> _TASK OBJECTIVE_
The task requires restating, word for word, the lines of the entries below from the one containing "политикой конфиденциальности (58, 2531)" through the final one, both included.

> _WORKING DATA_

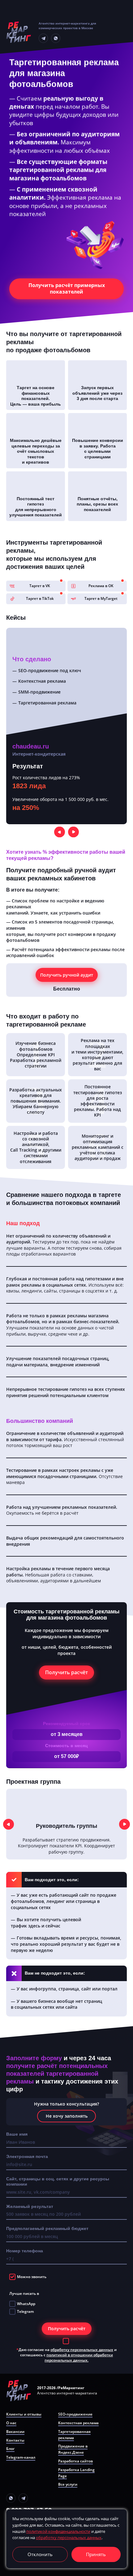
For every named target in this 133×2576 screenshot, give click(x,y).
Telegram (25, 2311)
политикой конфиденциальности (58, 2531)
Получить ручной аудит (66, 975)
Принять (96, 2554)
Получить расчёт (66, 1672)
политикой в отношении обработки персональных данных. (79, 2357)
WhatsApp (26, 2303)
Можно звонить (31, 2276)
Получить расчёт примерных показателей (66, 288)
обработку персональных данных (81, 2349)
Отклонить (40, 2554)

> _WORKED SOLUTION_
политикой конфиденциальности (58, 2531)
Получить ручной аудит (66, 975)
Принять (96, 2554)
Получить расчёт (66, 1672)
политикой в отношении обработки персональных данных. (79, 2357)
WhatsApp (26, 2303)
Можно звонить (31, 2276)
Получить расчёт примерных показателей (66, 288)
обработку персональных данных (81, 2349)
Отклонить (40, 2554)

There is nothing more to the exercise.